_Information provided_.
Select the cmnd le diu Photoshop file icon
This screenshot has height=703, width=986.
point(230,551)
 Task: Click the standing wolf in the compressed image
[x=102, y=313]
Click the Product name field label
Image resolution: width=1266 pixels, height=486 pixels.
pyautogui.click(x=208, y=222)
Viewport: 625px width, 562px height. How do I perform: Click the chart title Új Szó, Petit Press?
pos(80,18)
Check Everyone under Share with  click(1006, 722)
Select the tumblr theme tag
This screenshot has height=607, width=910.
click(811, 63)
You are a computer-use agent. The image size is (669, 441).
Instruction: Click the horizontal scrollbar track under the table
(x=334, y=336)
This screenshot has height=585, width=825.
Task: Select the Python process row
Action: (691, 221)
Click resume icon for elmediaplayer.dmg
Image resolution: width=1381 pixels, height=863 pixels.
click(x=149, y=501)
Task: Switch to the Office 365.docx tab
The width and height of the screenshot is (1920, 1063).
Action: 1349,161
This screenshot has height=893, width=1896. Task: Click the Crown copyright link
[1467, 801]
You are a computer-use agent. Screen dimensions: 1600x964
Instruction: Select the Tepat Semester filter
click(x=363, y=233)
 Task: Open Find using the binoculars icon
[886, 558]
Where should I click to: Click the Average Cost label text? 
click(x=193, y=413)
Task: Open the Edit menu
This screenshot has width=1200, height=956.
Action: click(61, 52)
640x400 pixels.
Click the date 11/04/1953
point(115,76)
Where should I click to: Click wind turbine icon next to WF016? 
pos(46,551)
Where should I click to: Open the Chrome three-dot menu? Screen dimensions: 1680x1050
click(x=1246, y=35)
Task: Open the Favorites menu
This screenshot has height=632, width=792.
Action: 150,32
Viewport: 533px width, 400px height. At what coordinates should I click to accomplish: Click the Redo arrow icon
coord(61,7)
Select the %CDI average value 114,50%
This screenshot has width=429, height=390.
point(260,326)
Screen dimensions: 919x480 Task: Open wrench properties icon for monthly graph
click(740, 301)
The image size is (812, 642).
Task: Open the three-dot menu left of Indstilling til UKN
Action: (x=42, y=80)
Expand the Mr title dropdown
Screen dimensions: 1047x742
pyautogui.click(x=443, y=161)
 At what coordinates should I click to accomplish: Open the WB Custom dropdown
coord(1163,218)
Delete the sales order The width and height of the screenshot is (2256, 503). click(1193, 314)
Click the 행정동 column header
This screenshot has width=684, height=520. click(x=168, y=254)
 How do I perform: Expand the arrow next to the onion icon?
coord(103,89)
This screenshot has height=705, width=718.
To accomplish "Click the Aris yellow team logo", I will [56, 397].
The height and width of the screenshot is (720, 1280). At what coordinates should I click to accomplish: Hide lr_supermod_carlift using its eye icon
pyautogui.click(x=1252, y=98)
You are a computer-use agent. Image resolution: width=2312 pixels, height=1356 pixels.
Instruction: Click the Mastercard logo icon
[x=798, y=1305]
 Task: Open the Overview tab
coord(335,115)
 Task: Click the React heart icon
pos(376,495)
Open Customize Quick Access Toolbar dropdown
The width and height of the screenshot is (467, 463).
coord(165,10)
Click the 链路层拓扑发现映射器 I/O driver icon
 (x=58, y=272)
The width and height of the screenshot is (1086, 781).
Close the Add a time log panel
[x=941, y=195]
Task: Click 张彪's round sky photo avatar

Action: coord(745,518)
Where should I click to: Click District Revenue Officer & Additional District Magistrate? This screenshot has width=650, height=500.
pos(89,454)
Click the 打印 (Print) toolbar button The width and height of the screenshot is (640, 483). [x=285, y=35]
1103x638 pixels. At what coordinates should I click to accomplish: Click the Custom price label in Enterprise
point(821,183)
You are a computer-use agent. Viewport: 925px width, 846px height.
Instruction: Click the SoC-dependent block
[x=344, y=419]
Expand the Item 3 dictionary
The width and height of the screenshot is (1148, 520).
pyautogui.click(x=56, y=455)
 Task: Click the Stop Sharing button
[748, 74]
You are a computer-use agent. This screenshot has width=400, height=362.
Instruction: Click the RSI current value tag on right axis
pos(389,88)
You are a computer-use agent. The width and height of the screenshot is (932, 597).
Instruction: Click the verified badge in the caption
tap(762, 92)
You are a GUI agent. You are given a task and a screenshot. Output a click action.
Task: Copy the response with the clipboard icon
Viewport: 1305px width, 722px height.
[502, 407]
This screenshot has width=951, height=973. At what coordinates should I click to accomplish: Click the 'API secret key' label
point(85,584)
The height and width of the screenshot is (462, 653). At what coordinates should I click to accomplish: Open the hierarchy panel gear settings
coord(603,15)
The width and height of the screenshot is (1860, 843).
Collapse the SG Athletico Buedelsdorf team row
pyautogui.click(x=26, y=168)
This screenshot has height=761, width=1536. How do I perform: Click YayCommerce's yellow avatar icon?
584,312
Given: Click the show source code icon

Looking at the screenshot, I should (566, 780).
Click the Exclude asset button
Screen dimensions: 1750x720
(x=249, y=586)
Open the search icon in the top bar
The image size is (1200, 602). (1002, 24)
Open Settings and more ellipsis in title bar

_About this exercise_. Search the entries for the word "agent", then copy every line in which it is found.

_Result of the exercise_.
You are a computer-use agent. The image size is (669, 441).
You are a computer-use agent. Screen dimensions: 1600x964
You are a computer-use agent. Image resolution: width=2312 pixels, height=1356 pixels.
You are a computer-use agent. Viewport: 925px width, 846px height.
You are a computer-use agent. This screenshot has width=400, height=362.
You are a computer-use agent. The width and height of the screenshot is (932, 597).
You are a GUI agent. You are given a task and a screenshot. Output a click action.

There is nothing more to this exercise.